Born in the family of the metal engraving of Kanazawa, Ito got his start in the world of traditional ceramics but thereafter embarked into experimental works and has since been active in the contemporary art field earning him international accolade. In 1978, he represented Japan at the Triennale-India, where he was awarded the Gold Medal and also participated in the Venice-Biennale as the Japanese representative in 1984.
Ito uses various types of clay in his works. They range from porcelain clay called Kaolin, to a more reddish-clay that contains substantial amount of iron as well as a type that can be found in Kasama, Ibaraki prefecture, where he now lives. Depending on the characteristics of the clay, the resulting effect differs in kaleidoscopic ways.
An artificial intermediate process is kept to a minimum as he ultimately valued the delicate nuances of the clay and consciously focused on the fundamental nature of the medium. Cracks and ruffles that appear on the surface of Ito’s works create an illusion to the viewer as if they are alive-so vibrant and full of life.
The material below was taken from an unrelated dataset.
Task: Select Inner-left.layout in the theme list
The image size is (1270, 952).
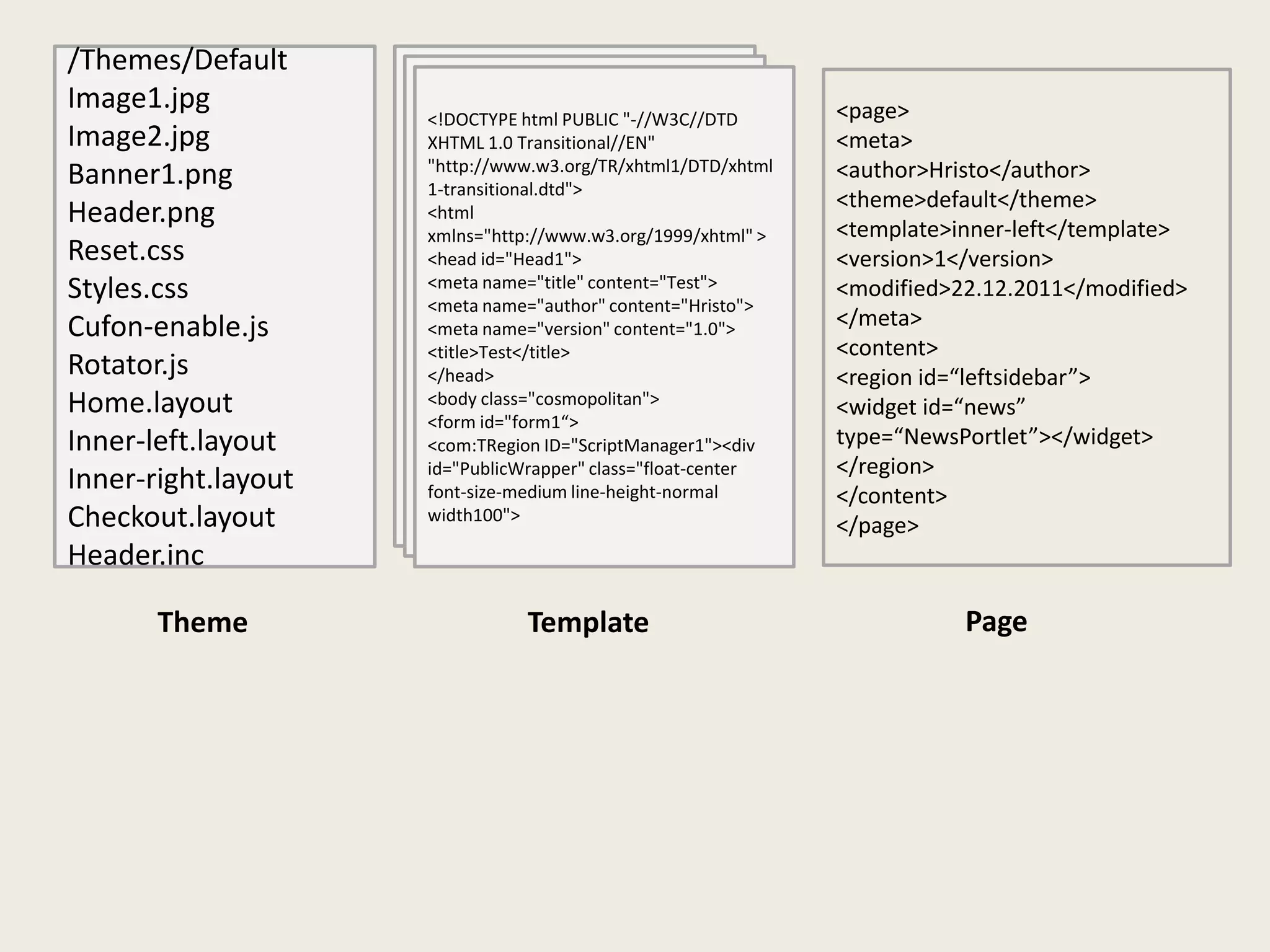Action: click(171, 441)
Consequently, his creation is born under a dialogue one has with nature and its organic ways.
The exhibition is based upon Ito’s own collection, together with representative works from each period and series of his life as an artist. The exhibition gives a comprehensive prologue to Kosho Ito’s oeuvre. In addition to works covering almost 35 years, there will be new works created specifically for this exhibition. These works evolve a relationship between the exhibition space and his works, echoing a mutual relevance and dynamic correlation with the site. Furthermore, his renowned installations will be shown under a new light, as he personally exhibits the works himself.
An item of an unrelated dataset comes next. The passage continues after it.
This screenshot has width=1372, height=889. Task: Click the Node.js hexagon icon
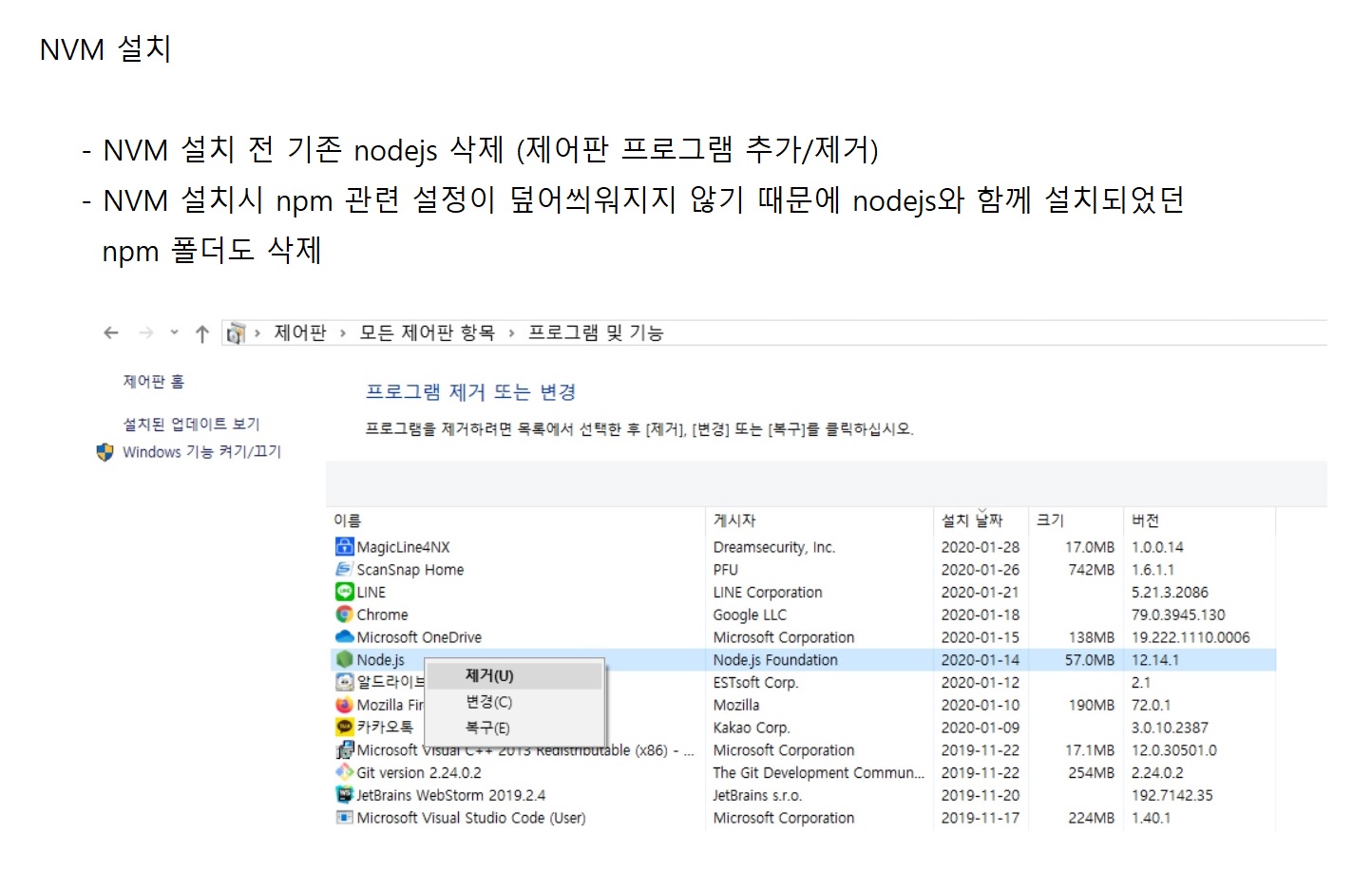(x=344, y=659)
Ito’s works are usually composed by mounting of infinite number of tiny units. By the artist’s own hands, these units are laid, intentionally, on the exhibition floor. These units may perhaps appear very similar almost to the point that they appear identical, yet none of these single units are the same. The countless formal differences in shapes, forms and color tones of these individual units give an impression of the effervescent movement of living organisms. These dynamic installations will, undoubtedly, reveal unlimited possibilities of explorations of nature, order and chaos before us.